Data Scientist employer: Norton Blake
Contact Detail:
Norton Blake Recruiting Team
StudySmarter Expert Advice 🤫
We think this is how you could land Data Scientist
✨Tip Number 1
Network like a pro! Reach out to people in the industry, attend meetups, and connect with professionals on LinkedIn. We all know that sometimes it’s not just what you know, but who you know that can help you land that dream job.
✨Tip Number 2
Show off your skills! Create a portfolio showcasing your data science projects, especially those related to econometrics or real estate. This will give potential employers a taste of what you can do and how you can contribute to their team.
✨Tip Number 3
Prepare for interviews by brushing up on your technical skills and understanding the latest trends in data science and real estate. We recommend practising common interview questions and even doing mock interviews with friends to build your confidence.
✨Tip Number 4
Don’t forget to apply through our website! It’s the best way to ensure your application gets seen by the right people. Plus, we love seeing candidates who are proactive and take the initiative to reach out directly.
We think you need these skills to ace Data Scientist
Some tips for your application 🫡
Tailor Your CV: Make sure your CV reflects the skills and experiences that align with the Data Scientist role. Highlight any econometric or statistical projects you've worked on, especially those related to real estate.
Craft a Compelling Cover Letter: Use your cover letter to tell us why you're passionate about data science and how your background makes you a great fit for our Modelling and Intelligence team. Be sure to mention any relevant tools like Python or Databricks.
Showcase Your Analytical Skills: In your application, include examples of how you've applied advanced statistical techniques to solve real-world problems. We love seeing how you’ve turned data into actionable insights!
Apply Through Our Website: We encourage you to submit your application through our website. It’s the best way for us to receive your details and ensures you’re considered for the role in our central London office.
How to prepare for a job interview at Norton Blake
✨Know Your Data Science Stuff
Make sure you brush up on your econometric and statistical techniques before the interview. Be ready to discuss how you've applied these methods in past projects, especially in relation to real estate or similar sectors. This will show that you can hit the ground running!
✨Showcase Your Collaboration Skills
Since this role involves working with cross-functional teams, be prepared to share examples of how you've successfully collaborated with others in previous roles. Highlight any experience you have working with data engineers or geospatial teams, as this will demonstrate your ability to work well in a team environment.
✨Prepare for Technical Questions
Expect some technical questions about Python and data manipulation.

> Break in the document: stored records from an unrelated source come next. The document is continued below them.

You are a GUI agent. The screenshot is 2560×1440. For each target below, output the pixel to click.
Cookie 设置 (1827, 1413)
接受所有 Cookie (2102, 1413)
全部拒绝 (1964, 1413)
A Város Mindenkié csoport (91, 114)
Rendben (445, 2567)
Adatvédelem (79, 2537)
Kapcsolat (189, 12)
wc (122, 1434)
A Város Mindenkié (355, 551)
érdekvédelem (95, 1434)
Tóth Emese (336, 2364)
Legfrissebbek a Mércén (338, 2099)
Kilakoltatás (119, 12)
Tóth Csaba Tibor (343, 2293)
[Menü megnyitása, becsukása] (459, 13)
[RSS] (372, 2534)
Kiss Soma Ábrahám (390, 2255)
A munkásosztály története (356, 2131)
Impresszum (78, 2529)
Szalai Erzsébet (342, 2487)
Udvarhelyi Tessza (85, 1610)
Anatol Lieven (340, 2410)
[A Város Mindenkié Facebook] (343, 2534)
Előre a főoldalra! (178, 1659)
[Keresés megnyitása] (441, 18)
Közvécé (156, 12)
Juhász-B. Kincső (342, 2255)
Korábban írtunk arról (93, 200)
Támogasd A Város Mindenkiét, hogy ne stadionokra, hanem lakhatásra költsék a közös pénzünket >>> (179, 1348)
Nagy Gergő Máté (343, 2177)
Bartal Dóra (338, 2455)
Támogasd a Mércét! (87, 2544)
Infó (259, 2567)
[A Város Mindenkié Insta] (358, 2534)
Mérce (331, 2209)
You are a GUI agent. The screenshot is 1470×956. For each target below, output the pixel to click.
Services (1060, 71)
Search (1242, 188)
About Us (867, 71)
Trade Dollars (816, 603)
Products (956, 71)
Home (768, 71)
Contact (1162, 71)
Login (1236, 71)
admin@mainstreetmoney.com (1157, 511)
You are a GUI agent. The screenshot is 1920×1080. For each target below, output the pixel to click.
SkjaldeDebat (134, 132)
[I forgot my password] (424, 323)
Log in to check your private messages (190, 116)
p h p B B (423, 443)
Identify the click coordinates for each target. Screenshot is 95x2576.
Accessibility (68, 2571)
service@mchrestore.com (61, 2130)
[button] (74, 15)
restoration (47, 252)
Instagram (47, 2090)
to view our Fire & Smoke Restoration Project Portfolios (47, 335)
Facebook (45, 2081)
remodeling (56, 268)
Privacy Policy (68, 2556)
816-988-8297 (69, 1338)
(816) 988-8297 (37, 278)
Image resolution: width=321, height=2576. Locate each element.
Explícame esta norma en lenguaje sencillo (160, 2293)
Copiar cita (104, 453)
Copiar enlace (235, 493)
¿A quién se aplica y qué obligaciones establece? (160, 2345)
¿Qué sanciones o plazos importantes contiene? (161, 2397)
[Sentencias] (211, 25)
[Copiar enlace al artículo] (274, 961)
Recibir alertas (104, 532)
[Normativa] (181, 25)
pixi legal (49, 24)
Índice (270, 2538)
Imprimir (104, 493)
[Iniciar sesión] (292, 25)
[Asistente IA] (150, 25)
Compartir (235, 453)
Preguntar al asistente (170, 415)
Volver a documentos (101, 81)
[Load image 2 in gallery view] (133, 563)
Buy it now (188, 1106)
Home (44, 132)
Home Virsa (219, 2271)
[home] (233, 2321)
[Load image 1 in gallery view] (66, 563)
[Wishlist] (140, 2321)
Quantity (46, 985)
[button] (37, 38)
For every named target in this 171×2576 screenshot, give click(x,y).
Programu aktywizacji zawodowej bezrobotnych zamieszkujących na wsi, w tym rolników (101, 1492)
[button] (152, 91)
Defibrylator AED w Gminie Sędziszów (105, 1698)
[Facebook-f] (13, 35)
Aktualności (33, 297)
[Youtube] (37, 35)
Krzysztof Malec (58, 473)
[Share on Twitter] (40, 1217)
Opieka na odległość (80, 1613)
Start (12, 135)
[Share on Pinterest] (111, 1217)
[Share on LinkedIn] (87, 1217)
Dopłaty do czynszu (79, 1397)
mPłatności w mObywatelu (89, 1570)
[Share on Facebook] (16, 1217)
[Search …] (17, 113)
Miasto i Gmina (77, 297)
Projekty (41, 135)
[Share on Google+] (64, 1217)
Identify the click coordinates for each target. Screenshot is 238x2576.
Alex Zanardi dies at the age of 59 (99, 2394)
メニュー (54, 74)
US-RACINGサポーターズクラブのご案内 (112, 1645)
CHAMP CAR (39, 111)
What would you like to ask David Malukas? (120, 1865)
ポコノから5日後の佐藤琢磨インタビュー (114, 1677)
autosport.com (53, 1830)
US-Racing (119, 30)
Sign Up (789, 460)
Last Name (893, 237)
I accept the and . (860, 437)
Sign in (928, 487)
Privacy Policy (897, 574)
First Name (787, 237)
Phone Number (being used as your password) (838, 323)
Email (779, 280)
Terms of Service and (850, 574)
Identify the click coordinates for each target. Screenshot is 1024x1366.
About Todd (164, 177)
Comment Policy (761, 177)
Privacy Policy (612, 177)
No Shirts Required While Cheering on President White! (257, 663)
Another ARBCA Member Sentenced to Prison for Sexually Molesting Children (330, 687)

Brush up on your coding skills and be ready to solve problems on the spot. If you have experience with Databricks or Azure DevOps, make sure to mention it, as it could give you an edge over other candidates.
✨Communicate Clearly
You'll need to explain complex findings to both technical and non-technical audiences. Practice summarising your past projects and insights in a way that's easy to understand. This will show that you can effectively communicate your analytical insights to stakeholders, which is crucial for this role.